Required work: Go to the line holding "Click the orange" in the data below and repeat it exactly, then each line after it up to and including the one holding "Given: Click the dark red E6 note block". Omit pictures.

Available records:
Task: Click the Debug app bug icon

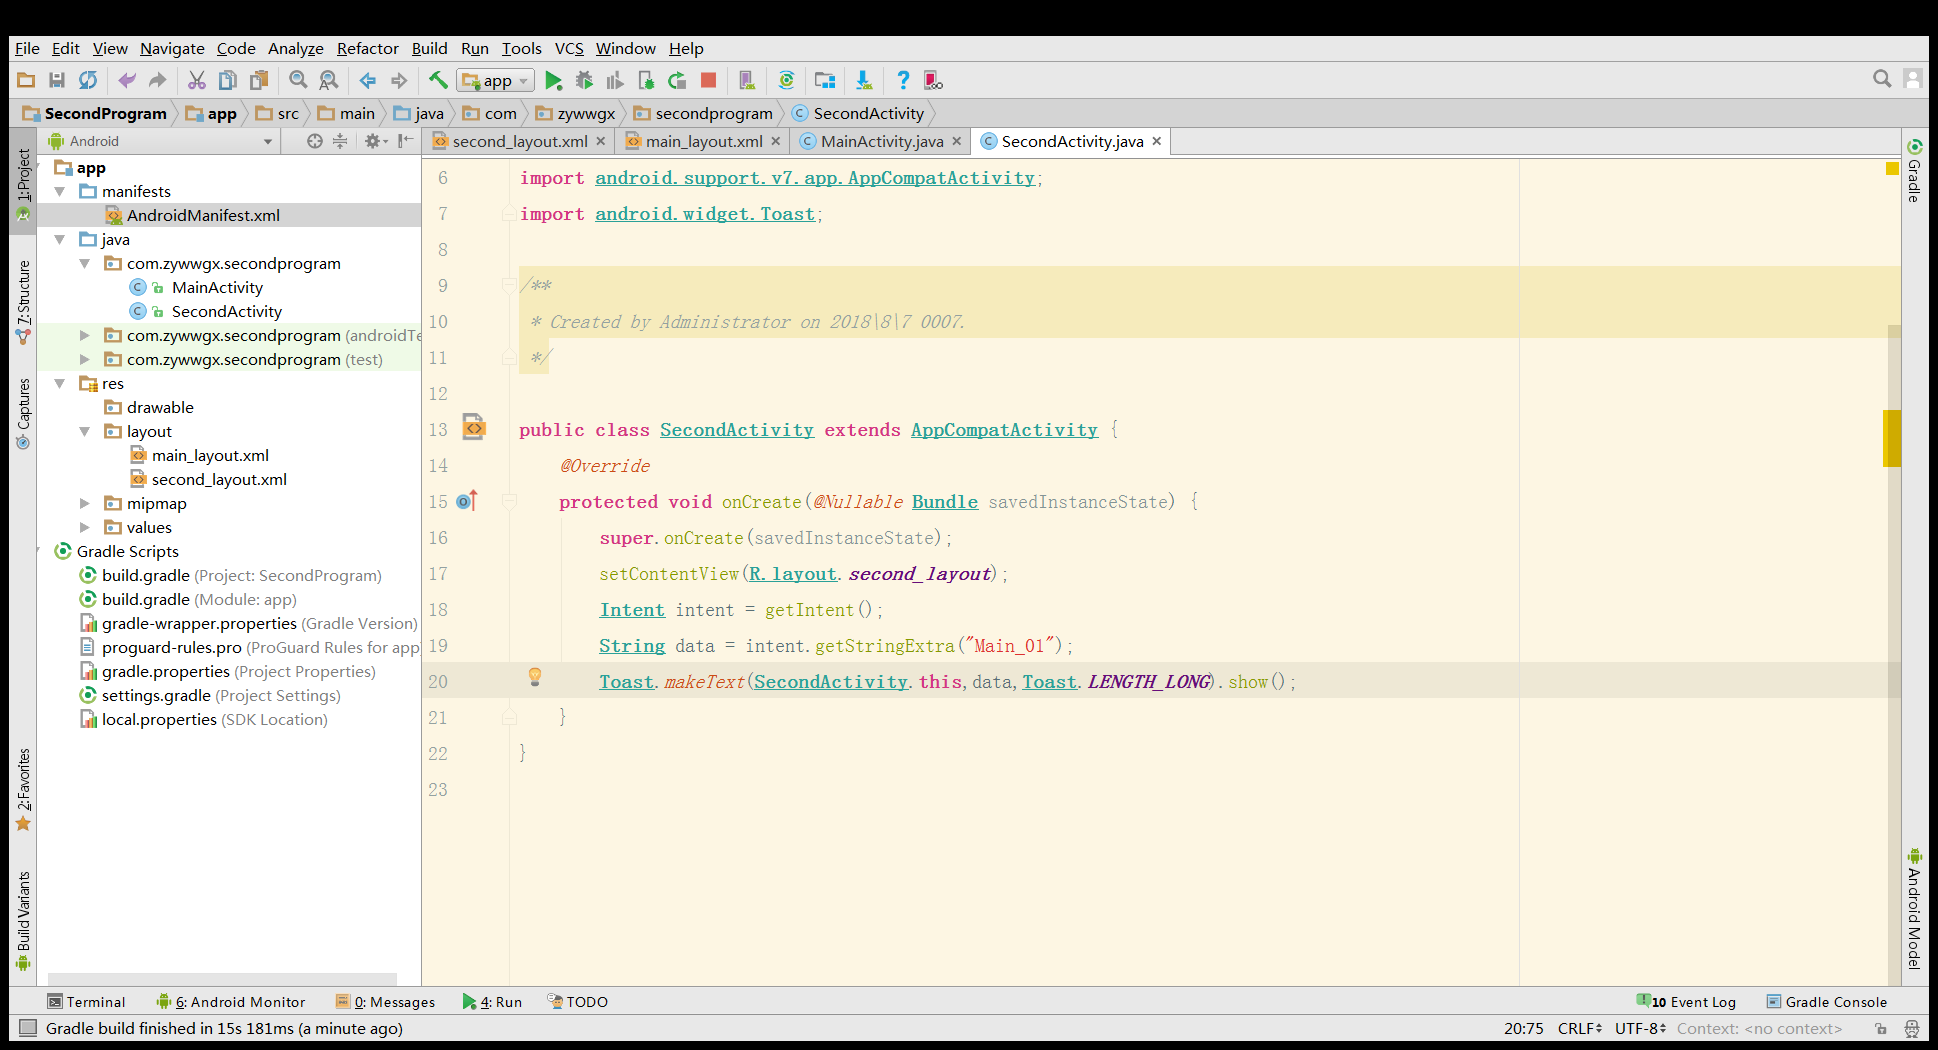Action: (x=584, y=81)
* * *
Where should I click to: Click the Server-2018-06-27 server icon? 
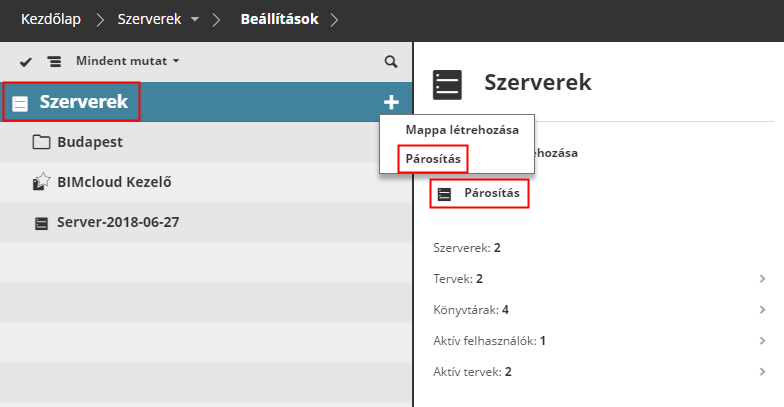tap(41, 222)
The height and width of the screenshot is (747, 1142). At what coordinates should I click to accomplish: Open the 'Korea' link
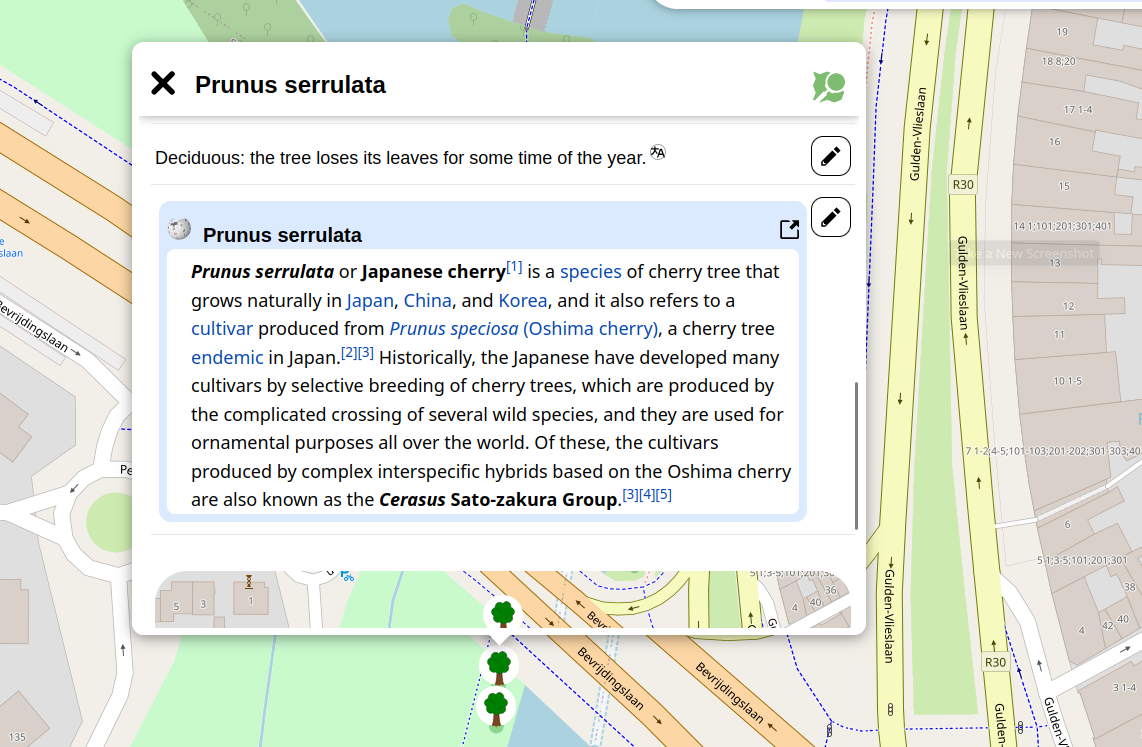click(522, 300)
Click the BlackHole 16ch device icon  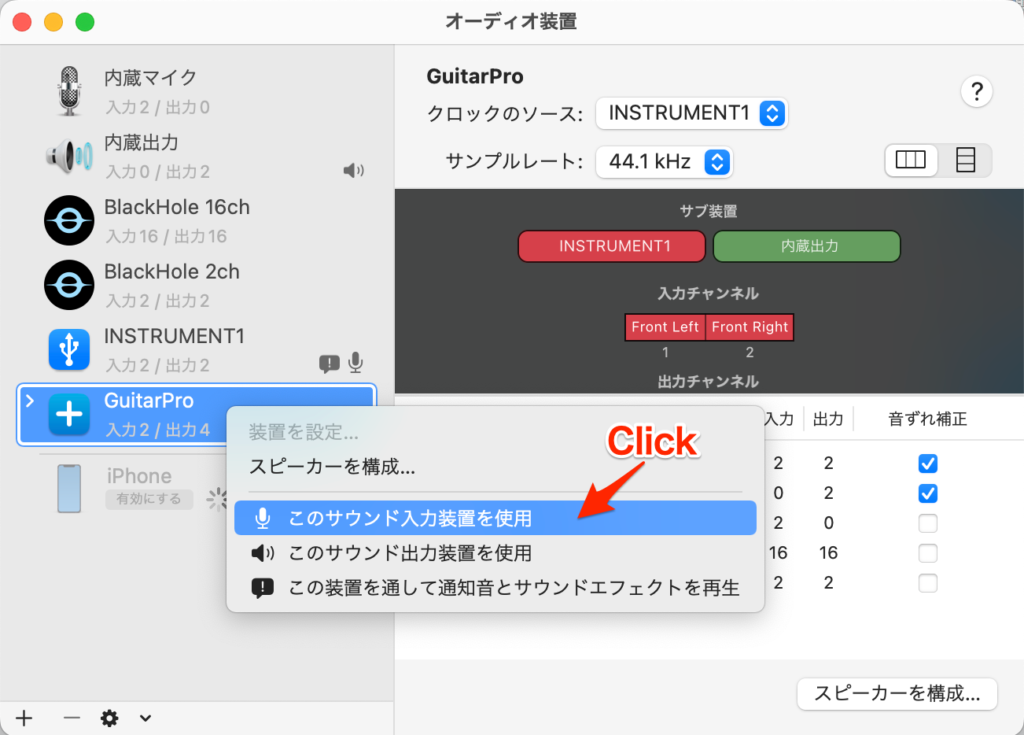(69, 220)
--
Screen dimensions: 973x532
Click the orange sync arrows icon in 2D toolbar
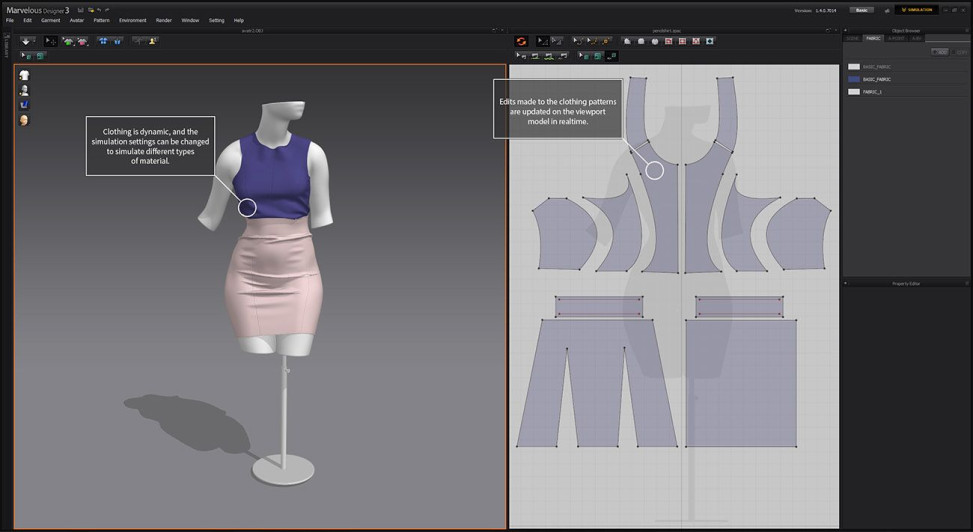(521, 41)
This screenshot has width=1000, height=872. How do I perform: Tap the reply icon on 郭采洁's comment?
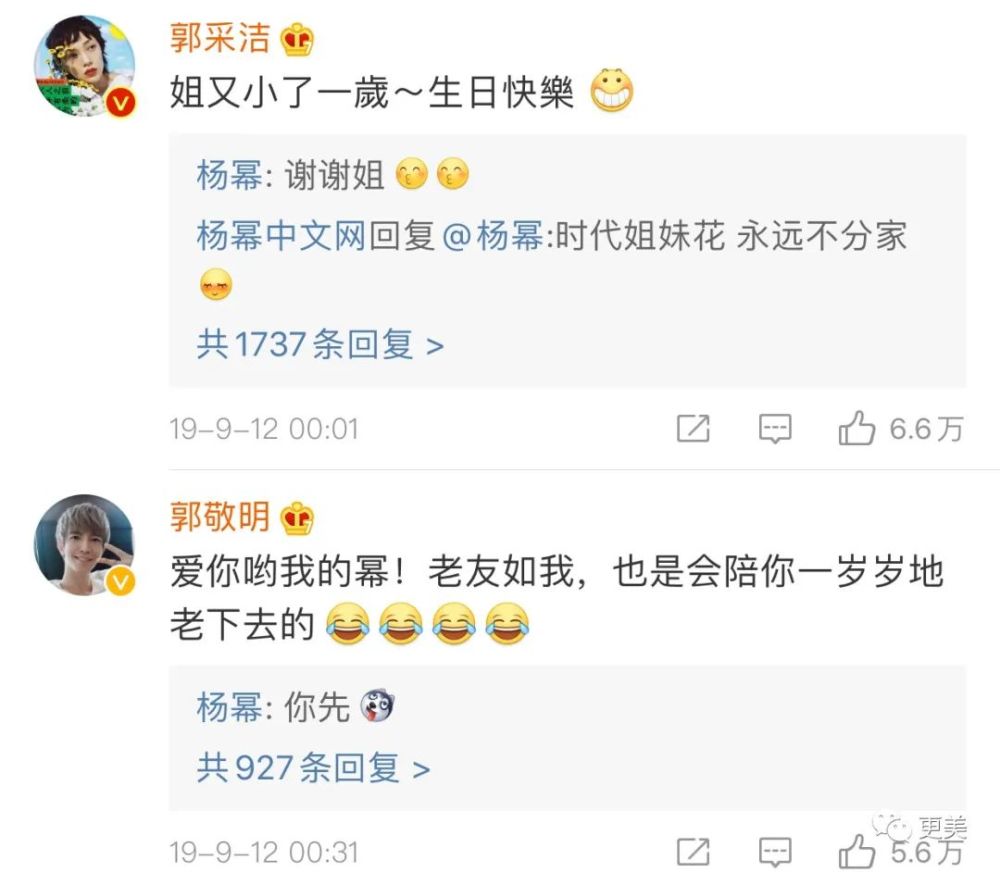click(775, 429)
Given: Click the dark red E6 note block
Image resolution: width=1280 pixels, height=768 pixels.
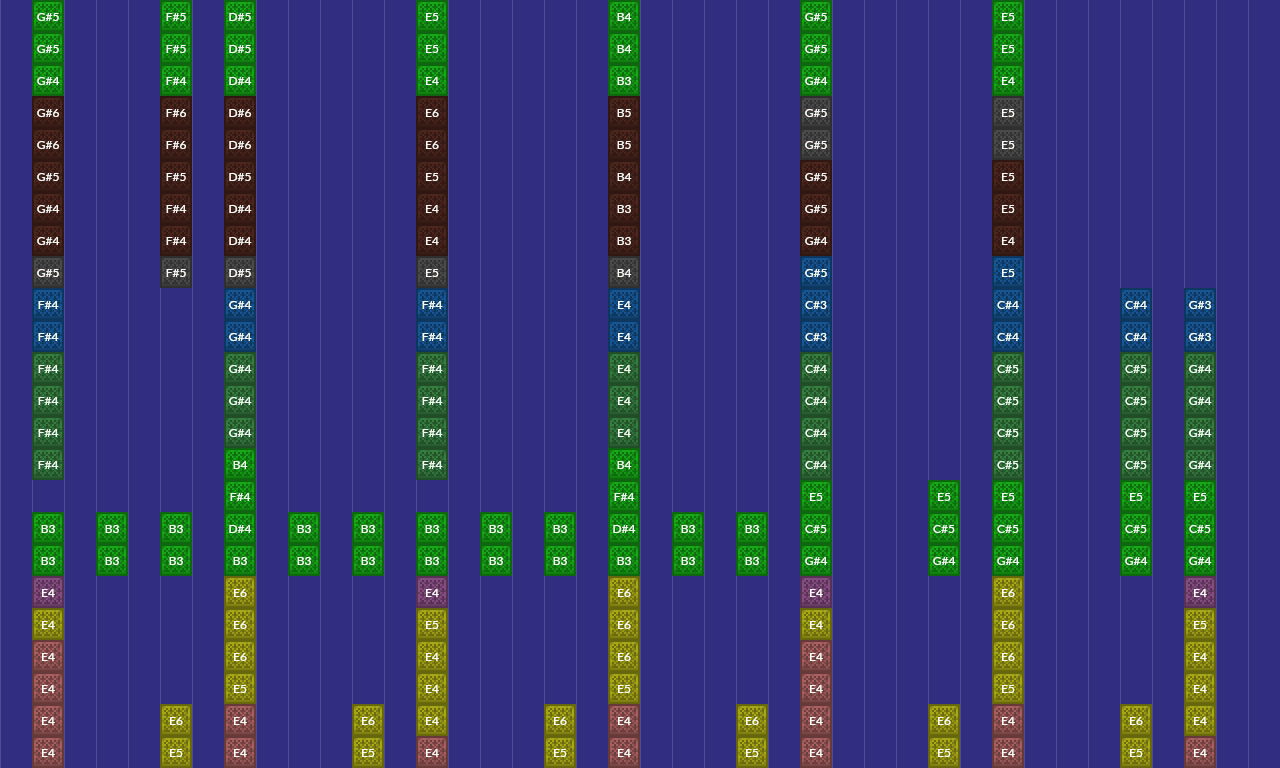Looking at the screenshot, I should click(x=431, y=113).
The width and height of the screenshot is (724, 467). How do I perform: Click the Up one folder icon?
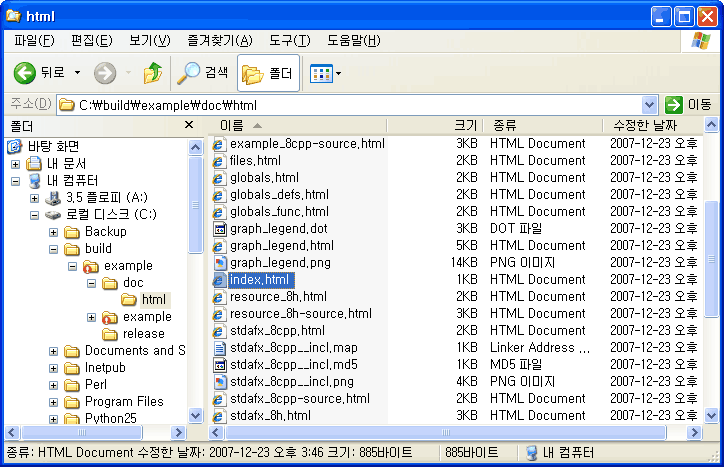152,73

Completed exercise:
Click the orange sync arrows icon in 2D toolbar
(521, 41)
This screenshot has width=1000, height=872. How do I perform: Tap the reply icon on 郭采洁's comment?
click(775, 429)
Given: Click the dark red E6 note block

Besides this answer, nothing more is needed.